L’angoisse sommeille dans les personnages qui semblent entièrement dépendants les uns des autres dans un environnement isolé et aliéné. Thys & De Gruyter créent des mondes parallèles où des personnages stéréotypés déambulent comme s’ils s’étaient égarés dans un conte des frères Grimm et qu’ils pouvaient à chaque instant perdre leur innocence. Les artistes avouent sans ambages que leur fascination pour l’Allemagne et la culture allemande joue un rôle important dans leurs créations.

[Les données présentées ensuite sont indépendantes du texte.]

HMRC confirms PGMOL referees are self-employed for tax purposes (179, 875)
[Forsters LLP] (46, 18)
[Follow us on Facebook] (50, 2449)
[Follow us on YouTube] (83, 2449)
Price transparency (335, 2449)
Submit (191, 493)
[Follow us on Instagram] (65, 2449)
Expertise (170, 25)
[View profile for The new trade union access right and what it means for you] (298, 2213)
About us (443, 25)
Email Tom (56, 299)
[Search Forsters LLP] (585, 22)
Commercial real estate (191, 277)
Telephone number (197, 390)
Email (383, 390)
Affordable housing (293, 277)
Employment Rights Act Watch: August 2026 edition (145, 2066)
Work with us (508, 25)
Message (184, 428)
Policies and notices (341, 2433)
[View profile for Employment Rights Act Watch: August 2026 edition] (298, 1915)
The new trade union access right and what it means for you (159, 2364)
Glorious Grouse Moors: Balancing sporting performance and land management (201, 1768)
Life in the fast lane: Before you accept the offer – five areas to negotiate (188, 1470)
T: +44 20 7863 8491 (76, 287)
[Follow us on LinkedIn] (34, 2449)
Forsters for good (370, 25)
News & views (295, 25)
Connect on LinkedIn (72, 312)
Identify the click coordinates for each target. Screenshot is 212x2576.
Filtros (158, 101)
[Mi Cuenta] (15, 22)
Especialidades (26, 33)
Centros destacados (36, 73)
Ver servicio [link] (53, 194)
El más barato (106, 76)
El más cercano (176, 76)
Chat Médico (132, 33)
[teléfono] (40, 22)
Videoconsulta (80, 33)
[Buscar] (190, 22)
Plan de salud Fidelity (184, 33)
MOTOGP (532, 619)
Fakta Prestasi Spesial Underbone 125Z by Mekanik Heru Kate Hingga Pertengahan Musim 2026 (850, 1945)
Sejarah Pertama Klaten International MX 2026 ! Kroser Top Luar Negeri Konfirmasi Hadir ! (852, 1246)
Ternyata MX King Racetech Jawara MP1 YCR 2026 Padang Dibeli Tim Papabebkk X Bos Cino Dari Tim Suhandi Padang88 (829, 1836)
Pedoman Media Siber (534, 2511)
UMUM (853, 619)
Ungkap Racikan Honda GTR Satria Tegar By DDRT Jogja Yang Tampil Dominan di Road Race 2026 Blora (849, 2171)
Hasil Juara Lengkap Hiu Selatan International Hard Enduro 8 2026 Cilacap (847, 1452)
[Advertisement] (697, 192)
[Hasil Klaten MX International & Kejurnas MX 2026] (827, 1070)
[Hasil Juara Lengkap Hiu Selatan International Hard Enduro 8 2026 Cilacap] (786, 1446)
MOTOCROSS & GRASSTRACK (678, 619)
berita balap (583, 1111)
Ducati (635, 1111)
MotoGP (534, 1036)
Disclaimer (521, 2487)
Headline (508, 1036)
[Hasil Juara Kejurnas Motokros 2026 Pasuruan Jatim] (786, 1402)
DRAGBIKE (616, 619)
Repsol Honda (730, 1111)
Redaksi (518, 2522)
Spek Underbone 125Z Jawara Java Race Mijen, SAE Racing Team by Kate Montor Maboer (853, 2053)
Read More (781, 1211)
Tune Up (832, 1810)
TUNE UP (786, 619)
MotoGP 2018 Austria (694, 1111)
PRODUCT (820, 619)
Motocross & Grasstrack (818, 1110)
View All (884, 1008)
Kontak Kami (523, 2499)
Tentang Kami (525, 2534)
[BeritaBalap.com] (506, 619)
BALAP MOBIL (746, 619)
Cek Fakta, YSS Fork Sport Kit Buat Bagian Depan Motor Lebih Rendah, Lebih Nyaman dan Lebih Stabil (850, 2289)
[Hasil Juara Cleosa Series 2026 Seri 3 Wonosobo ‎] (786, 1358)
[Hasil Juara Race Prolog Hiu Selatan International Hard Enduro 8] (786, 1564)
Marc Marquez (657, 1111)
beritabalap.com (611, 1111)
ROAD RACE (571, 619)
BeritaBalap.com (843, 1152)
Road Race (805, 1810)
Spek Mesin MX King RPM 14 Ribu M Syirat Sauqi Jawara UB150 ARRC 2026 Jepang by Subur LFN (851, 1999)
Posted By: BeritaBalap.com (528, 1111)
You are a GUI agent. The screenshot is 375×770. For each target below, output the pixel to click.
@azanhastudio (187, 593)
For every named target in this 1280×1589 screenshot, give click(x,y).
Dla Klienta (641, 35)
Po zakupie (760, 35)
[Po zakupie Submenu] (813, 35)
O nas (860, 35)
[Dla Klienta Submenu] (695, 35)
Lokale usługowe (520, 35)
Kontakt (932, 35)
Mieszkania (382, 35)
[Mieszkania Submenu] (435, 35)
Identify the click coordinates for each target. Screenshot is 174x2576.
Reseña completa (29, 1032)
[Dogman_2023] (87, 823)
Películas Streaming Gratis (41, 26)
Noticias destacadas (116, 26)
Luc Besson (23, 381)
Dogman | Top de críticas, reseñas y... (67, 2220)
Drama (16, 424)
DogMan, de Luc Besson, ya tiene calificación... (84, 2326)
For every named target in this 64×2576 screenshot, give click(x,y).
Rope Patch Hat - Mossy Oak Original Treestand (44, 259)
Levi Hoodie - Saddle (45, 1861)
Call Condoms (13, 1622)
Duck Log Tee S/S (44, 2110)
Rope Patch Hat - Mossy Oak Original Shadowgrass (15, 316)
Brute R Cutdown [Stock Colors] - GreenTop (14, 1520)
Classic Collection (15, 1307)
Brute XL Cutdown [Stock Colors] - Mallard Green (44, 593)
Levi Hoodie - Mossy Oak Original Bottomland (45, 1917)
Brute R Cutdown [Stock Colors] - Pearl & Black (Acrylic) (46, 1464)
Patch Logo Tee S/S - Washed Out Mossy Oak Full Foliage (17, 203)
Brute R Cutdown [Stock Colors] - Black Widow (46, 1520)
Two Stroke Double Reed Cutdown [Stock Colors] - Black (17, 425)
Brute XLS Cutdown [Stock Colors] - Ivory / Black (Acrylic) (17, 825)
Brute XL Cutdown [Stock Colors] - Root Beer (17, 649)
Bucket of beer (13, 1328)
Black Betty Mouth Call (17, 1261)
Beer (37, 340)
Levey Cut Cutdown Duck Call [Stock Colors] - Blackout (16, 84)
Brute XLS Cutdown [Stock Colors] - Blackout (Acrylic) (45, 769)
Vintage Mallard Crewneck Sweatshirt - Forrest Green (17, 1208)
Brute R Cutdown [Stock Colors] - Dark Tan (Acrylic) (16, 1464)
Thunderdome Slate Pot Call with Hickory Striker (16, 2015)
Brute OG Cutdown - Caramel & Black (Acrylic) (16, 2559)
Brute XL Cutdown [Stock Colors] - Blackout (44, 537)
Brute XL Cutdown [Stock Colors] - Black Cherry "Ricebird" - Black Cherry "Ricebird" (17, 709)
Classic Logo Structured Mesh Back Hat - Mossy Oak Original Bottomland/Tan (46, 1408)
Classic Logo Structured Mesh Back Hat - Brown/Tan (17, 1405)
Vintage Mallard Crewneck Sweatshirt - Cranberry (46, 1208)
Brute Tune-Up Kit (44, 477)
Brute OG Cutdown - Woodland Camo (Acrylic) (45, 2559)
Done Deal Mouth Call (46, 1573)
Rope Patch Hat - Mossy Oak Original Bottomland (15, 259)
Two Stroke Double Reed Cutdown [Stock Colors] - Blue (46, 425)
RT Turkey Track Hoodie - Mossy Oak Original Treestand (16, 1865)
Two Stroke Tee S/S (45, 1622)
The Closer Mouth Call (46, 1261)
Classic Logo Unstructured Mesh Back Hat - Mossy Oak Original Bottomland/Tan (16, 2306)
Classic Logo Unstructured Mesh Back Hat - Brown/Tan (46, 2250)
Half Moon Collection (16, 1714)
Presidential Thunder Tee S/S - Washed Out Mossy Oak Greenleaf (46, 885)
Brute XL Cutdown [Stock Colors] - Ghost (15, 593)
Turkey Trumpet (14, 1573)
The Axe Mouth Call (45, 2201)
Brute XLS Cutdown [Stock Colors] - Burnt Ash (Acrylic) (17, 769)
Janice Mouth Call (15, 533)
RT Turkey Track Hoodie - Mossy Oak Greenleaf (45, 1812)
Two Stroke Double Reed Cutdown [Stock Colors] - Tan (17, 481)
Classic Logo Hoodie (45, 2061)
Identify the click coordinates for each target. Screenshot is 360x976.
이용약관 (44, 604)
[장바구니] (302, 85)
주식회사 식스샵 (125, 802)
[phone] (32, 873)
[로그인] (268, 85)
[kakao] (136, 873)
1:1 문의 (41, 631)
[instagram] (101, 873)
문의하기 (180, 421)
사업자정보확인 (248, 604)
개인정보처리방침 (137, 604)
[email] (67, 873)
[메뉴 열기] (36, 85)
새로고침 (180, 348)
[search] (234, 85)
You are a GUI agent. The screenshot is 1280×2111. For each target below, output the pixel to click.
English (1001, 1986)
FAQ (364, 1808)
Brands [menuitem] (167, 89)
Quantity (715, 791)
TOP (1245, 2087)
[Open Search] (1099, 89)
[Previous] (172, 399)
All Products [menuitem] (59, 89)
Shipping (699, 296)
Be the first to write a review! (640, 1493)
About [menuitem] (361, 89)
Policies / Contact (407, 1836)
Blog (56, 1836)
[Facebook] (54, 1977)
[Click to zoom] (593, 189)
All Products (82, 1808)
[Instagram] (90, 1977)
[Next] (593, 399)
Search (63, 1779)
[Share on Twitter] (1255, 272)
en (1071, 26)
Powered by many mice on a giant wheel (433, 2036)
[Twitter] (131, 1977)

Des poupées remplacent pour la première fois des acteurs dans la vidéo Das Loch
réalisée en 2010. Cette vidéo illustre la rivalité complexe entre le peintre Johannes, croyant en l’expression universelle de la peinture, et Fritz, un petit macho muni d’une caméra HD. L’utilisation de poupées peut être considérée comme un corollaire de la manière mécanique dont le duo artistique dirigeait ses personnages : en remplaçant les acteurs par des poupées, il était encore plus facile de se les approprier. Certaines poupées ont des têtes réalisées en mousse de polystyrène auxquelles Thys et De Gruyter confèrent des expressions et des émotions en les peignant, en les recouvrant et en les manipulant.
Parfois, les poupées surgissent aussi dans les installations. Dans The Power Station à Dallas, le duo présente en 2015 Die schmutzigen Puppen von Pommern. Des figures à l’aspect négligé pendouillaient aux murs et aux piliers de l’espace d’exposition, ce qui évoquait la zone frontalière avec le Mexique où les victimes du trafic de drogues sont pendues aux ponts suspendus en guise de dissuasion.
© Thys & De Gruyter.
Or, chez Thys et De Gruyter l’histoire remonte au XIIe siècle à Greifswald, ville hanséatique où une famille avait obtenu le monopole des exécutions capitales pour toute la Poméranie, certes contre paiement. Ainsi, la famille de bourreaux avait acquis une fortune colossale et faisait pression sur les autorités pour qu’elles prononcent le plus possible des sentences capitales. Pourtant, au bout de trois générations, le règne familial prit fin et la population insulta et mit au ban ses rejetons. À Dallas, les corps faits de sacs de jute emplis de paille représentaient les descendants de la famille de bourreaux.
© Thys & De Gruyter.
Des poupées de paille grandeur nature avaient déjà été utilisées auparavant par Thys et De Gruyter pour une installation dans la Galerie Micheline Szwajcer
à Anvers. Ici aussi, l’œuvre dissimulait un récit historique particulièrement chargé. Le duo réalisa les poupées misérables pour une installation à Otwock, petite ville prospère au XXe siècle, située non loin de Varsovie, et qui compta une importante population juive. Mais après la Seconde Guerre mondiale aucun Juif ne retourna vers sa ville natale et aujourd’hui les quartiers juifs sont habités par des Polonais alcooliques. Dans le projet pour Venise, des poupées d’un autre type se mettent en branle, à savoir des automates ou des robots contraints de réaliser certaines actions. Pour les voir, nul besoin d’aller jusqu’à Venise; d’après les informations, l’installation sera également présentée en Belgique – dans la partie francophone du pays et en Flandre.